Bibliografia
Enrico Testa, Bulgaro. Storia di una parola malfamata, Bologna, il Mulino, 2019.


Parole malfamate

La storia della parola «Bulgaro» e il destino di un popolo nell’ultimo libro dello storico della lingua Enrico Testa
/ 20.01.2020
di Stefano Vassere

All’interno della molto vivace collana «Parole nostre», che la casa editrice il Mulino va pubblicando da qualche anno affidando a singoli linguisti italiani di prim’ordine la trattazione di una parola-mondo dell’italianità storica (Ciao, Pizza, Bravo, per esempio), esce ora Bulgaro. Storia di una parola malfamata di Enrico Testa. Bulgaro abita espressioni di vario tipo; come quando si dice maggioranza bulgara, editto bulgaro, ma poi anche, in altri ambiti, pista bulgara, pasto bulgaro ecc. I significati di questi usi sono, come gli usi stessi, variabili e con variabili significati; ma ciò che li accomuna è il valore puntualmente sminuente delle espressioni.

Non si tratta in effetti di veri e propri insulti; non a caso (forse lo dice anche Testa in un qualche punto del suo libro) l’uso è quasi sempre aggettivale e di regola mai queste qualifiche assumono la forma del sostantivo: in pratica, questa fraseologia è più obliqua e meno illocutiva di un’ingiuria. Il problema sta nel contesto che viene montato, nel risuonare socioculturale. La storica bulgara Maria Todorova allude appropriatamente a «una malerba linguistica» (lei parla dei Balcani tutti insieme e del lessico associato all’etnonimo, ma nel libro di Testa le affinità con l’uso della famiglia lessicale legata a Balcani sono spiegate per bene).
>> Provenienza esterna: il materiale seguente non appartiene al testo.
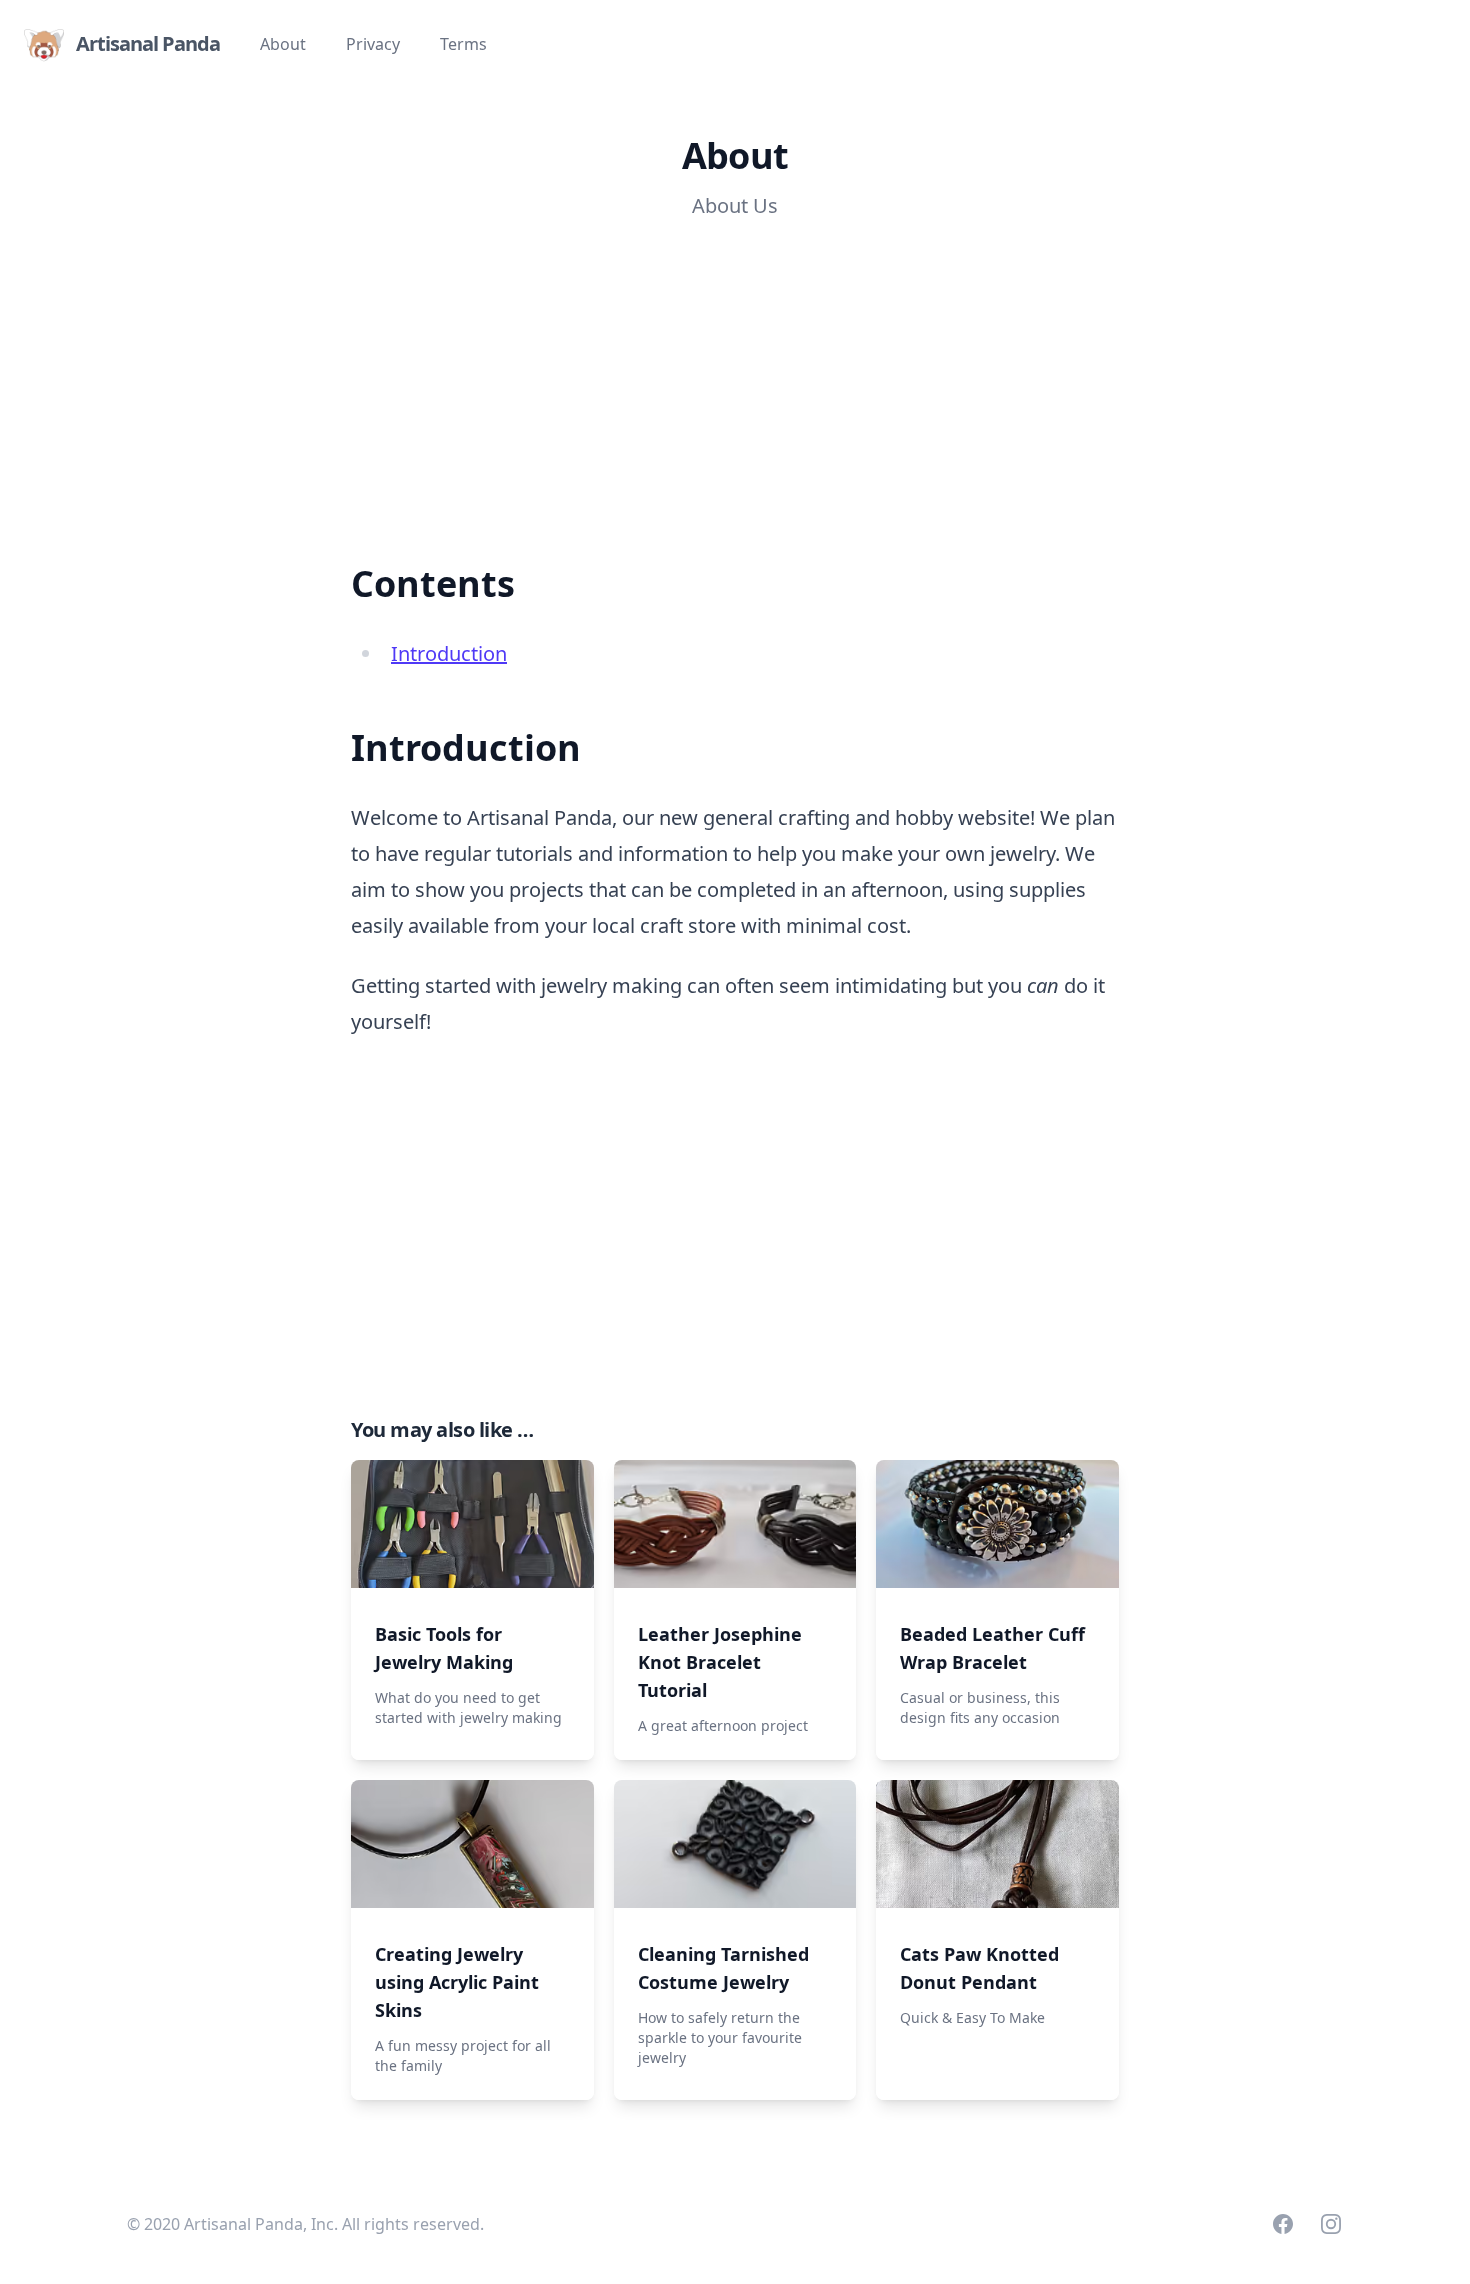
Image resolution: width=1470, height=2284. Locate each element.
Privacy (373, 44)
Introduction (449, 653)
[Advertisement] (632, 376)
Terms (463, 44)
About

Il riferimento alla Bulgaria e ai suoi abitanti è fucina lessicale importante per l’italiano, se è vero (come sembra) che da quella fabbrica derivino per esempio il toponimo carducciano Bolgheri, ma anche un termine come buggerare che significa «fregare», «raggirare», e pure «sodomizzare». Si potrebbe poi dire anzi che il rinvio a quell’area geografica e al suo contesto sociale sia prerogativa dell’italiano («locuzioni simili paiono assenti in altre lingue») e che la ricerca vada indirizzata non solo nel contesto delle connotazioni legate al blocco sovietico e alla sua storia ma pure a vicende molto più antiche, come testimonierebbe tra l’altro l’età degli stessi due termini qui appena richiamati. Del resto, recita bene Testa, a fronte di un uso così ancora vivo, «i regimi comunisti dell’Est sono finiti da un pezzo» e nessuno ci ha ancora spiegato perché in simili espressioni si scelga puntualmente di richiamare la sola Bulgaria e non un’altra delle realtà nazionali di quell’area geopolitica, l’Ungheria, la Polonia, la Cecoslovacchia, la stessa Russia.

Il racconto delle origini e dei destini delle espressioni che contengono l’aggettivo bulgaro ci insegna un paio di cose molto generali sulla storia dell’italiano e sulla storia delle lingue. Se, come ci dice Enrico Testa, «i segni linguistici non si spiegano da soli e la lingua non può essere considerata “come sistema a sé stante”», l’influenza tra lingua e cultura va considerata nella sua reciprocità: pregiudizi e stereotipi avranno sì contribuito ad accreditare l’uso di bulgaro come lo conosciamo bene oggi, ma anche, all’inverso, il ricorso insistito a queste espressioni avrà indotto qualche anima semplice a sviluppare un’idea almeno ingenerosa della Bulgaria e dei Bulgari. Siamo dalle parti di quella che gli esperti chiamano «teoria del determinismo linguistico», che ebbe fortunato corso durante il Novecento e il cui imperatore supremo fu il linguista americano Benjamin Lee Whorf.

Potrà forse stupire infine il cocciuto radicamento storico (e sociale: l’uso di bulgaro sembra non conoscere confini sociali e «intellettuali») di questo vocabolario così poco rispettoso. Ma qui ammonisce Claude Lévi-Strauss e con lui lo stesso Enrico Testa: «una società è sempre soggetta alla incidenza di altre società e di stati anteriori del proprio sviluppo e su una società e sulle forme delle sue rappresentazioni collettive si fanno sentire anche fasi precedenti del proprio sviluppo ed elementi remoti della propria storia».